= Directions =
From the first line onward, reproduce the records exactly; the final line to include is the one holding "Task: Click the notifications bell icon".

Stored records
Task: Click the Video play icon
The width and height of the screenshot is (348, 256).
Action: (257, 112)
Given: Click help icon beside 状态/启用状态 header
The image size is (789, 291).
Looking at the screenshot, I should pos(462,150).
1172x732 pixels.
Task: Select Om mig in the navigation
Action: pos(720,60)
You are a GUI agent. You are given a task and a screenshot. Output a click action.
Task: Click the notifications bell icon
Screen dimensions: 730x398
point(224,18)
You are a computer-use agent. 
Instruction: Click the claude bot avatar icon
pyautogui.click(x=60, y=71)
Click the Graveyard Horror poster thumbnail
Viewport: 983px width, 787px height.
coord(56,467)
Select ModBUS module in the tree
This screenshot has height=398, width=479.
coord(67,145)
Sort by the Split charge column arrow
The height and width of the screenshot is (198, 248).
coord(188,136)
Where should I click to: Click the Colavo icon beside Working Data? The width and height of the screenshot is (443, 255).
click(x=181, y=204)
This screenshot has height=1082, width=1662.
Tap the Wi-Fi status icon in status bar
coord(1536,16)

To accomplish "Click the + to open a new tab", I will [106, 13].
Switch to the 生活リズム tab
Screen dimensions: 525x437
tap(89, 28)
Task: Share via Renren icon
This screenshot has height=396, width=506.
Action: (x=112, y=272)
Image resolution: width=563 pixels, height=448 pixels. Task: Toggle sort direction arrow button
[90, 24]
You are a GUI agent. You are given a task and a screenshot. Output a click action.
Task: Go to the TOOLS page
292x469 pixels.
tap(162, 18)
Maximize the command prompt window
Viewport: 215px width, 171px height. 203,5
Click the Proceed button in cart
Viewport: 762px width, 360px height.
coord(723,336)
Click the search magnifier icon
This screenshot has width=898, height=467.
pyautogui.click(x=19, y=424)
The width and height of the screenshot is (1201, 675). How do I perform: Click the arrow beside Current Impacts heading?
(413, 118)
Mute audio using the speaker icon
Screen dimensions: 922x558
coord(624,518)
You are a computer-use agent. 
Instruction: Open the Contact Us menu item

= Response box =
Task: Click the Video play icon
The width and height of the screenshot is (348, 256).
Action: (257, 112)
Given: Click help icon beside 状态/启用状态 header
The image size is (789, 291).
Looking at the screenshot, I should pos(462,150).
1172x732 pixels.
Task: Select Om mig in the navigation
Action: pos(720,60)
You are a GUI agent. You are given a task and a screenshot. Output a click action.
Task: Click the notifications bell icon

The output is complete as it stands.